-- Stored items from a collection --
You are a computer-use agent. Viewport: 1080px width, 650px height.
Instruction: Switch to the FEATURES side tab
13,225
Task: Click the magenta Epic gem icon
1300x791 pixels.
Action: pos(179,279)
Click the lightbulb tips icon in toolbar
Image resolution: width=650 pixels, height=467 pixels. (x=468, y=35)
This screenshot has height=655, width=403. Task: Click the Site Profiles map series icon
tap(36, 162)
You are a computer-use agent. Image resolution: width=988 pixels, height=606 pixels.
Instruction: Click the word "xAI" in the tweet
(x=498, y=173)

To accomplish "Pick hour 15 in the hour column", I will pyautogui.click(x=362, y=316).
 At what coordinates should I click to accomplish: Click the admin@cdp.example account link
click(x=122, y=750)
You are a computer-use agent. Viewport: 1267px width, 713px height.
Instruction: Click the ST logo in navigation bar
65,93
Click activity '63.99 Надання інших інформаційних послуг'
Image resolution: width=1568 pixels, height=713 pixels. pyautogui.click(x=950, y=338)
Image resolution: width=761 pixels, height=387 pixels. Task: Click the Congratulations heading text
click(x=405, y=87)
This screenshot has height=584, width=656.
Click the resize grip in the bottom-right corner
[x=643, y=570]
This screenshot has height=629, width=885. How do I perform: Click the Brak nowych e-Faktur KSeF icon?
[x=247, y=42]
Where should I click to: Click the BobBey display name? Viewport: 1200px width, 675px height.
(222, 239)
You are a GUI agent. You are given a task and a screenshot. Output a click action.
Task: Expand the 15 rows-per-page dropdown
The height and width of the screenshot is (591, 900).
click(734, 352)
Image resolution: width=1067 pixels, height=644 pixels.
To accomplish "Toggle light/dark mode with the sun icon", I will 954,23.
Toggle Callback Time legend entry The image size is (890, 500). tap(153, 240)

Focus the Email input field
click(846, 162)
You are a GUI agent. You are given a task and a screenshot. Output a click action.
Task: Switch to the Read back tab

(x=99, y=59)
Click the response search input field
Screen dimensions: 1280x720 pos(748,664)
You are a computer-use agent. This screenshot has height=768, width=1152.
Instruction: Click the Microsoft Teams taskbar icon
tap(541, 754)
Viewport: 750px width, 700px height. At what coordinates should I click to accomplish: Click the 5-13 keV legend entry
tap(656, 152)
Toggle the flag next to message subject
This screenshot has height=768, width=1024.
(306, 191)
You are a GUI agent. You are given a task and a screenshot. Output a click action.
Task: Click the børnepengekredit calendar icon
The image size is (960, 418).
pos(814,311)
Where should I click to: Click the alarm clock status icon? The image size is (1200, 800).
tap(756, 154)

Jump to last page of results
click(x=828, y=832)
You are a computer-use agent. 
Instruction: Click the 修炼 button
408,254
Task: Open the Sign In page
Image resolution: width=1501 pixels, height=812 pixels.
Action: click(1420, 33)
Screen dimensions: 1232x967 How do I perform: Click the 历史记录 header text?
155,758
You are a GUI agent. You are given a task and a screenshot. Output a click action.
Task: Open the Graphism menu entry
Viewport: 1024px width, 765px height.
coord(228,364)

-- WORK ITEM --
Copy out, from the data above, each line where the string "computer" is present.

-- YOUR RESPONSE --
You are a computer-use agent. Viewport: 1080px width, 650px height.
You are a computer-use agent. Image resolution: width=988 pixels, height=606 pixels.
You are a computer-use agent. Viewport: 1267px width, 713px height.
You are a computer-use agent. This screenshot has height=768, width=1152.
You are a computer-use agent. 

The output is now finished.